**Description of the task**
Please restate word for word all lines from the one containing "The image size is (800, 1280)." to the final line of the entries, and include no pictures.

===== Input material

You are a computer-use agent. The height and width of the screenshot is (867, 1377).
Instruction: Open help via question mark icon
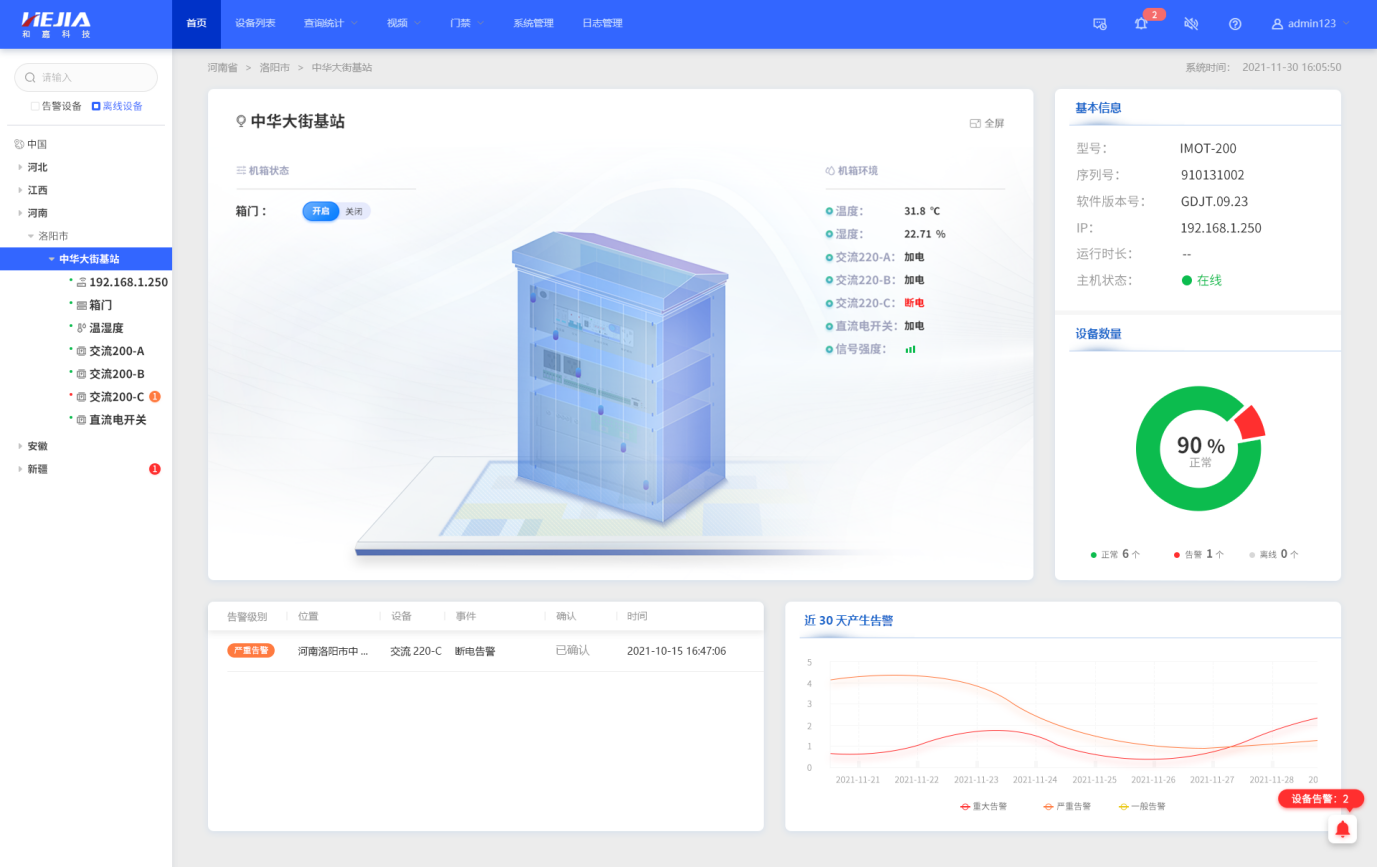point(1235,24)
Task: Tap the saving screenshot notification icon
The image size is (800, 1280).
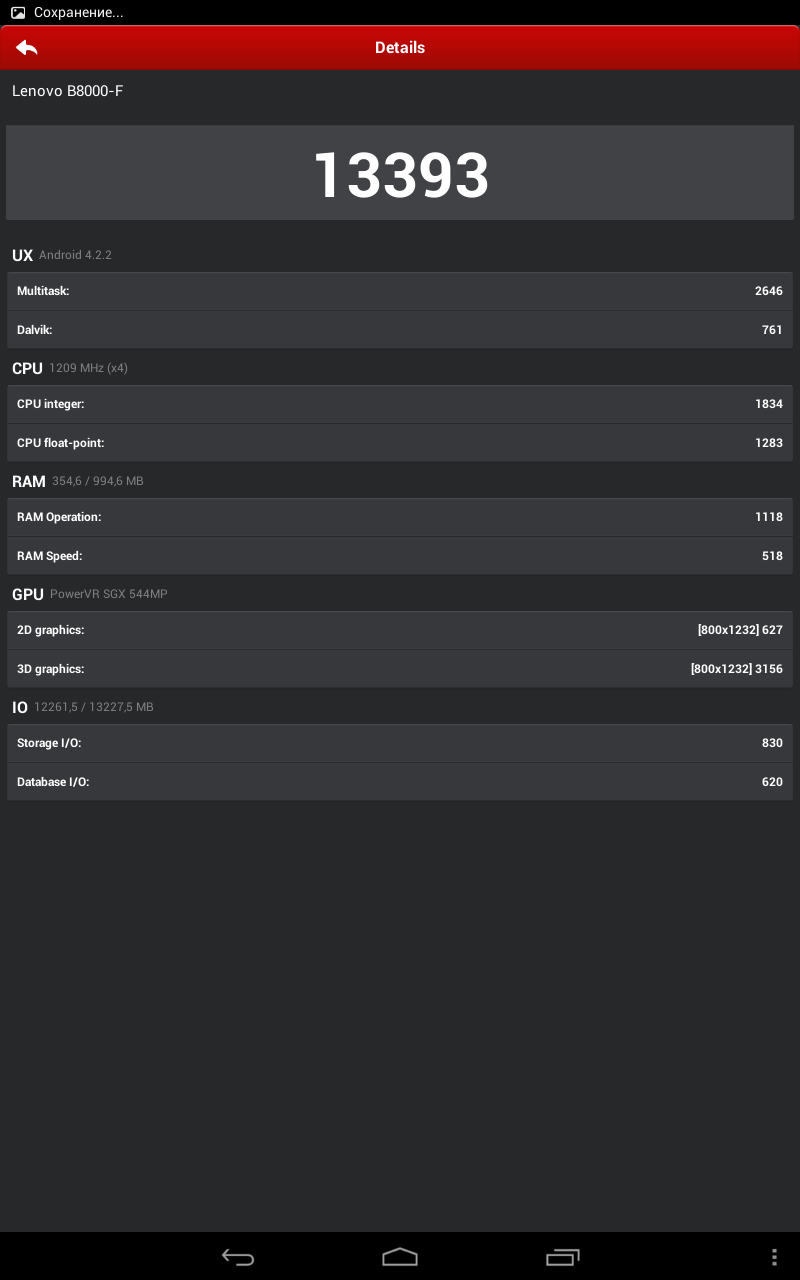Action: click(x=18, y=13)
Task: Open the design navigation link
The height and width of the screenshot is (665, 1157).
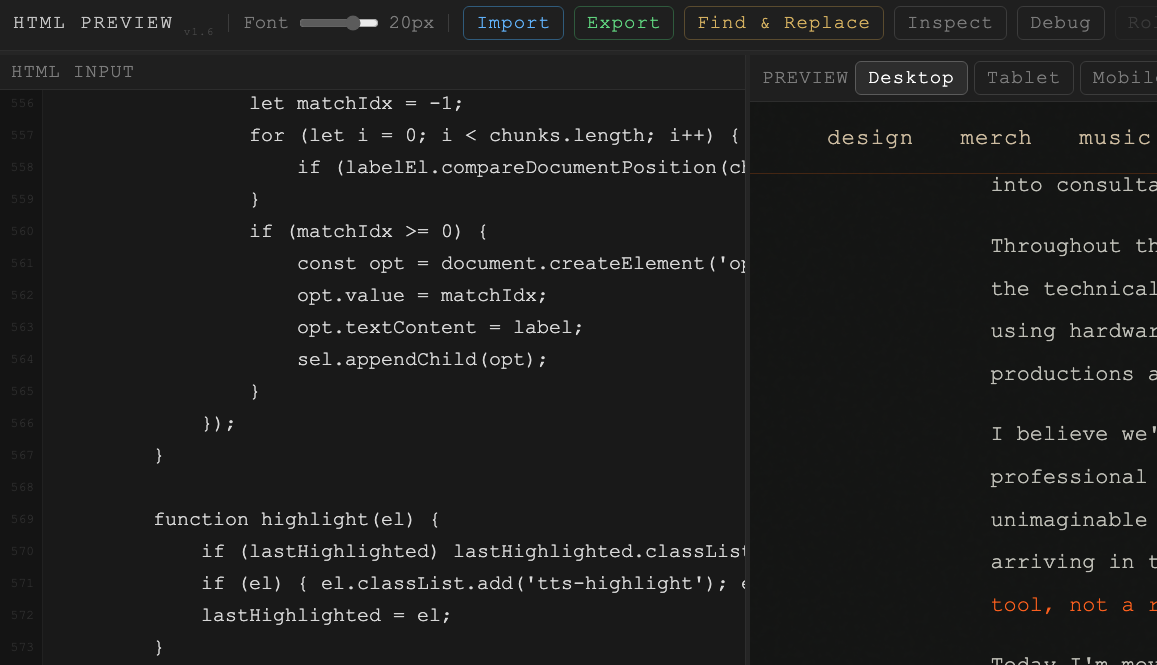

==========

**Answer space**
The image size is (800, 1280).
Action: click(x=18, y=13)
Task: Open the design navigation link
The height and width of the screenshot is (665, 1157).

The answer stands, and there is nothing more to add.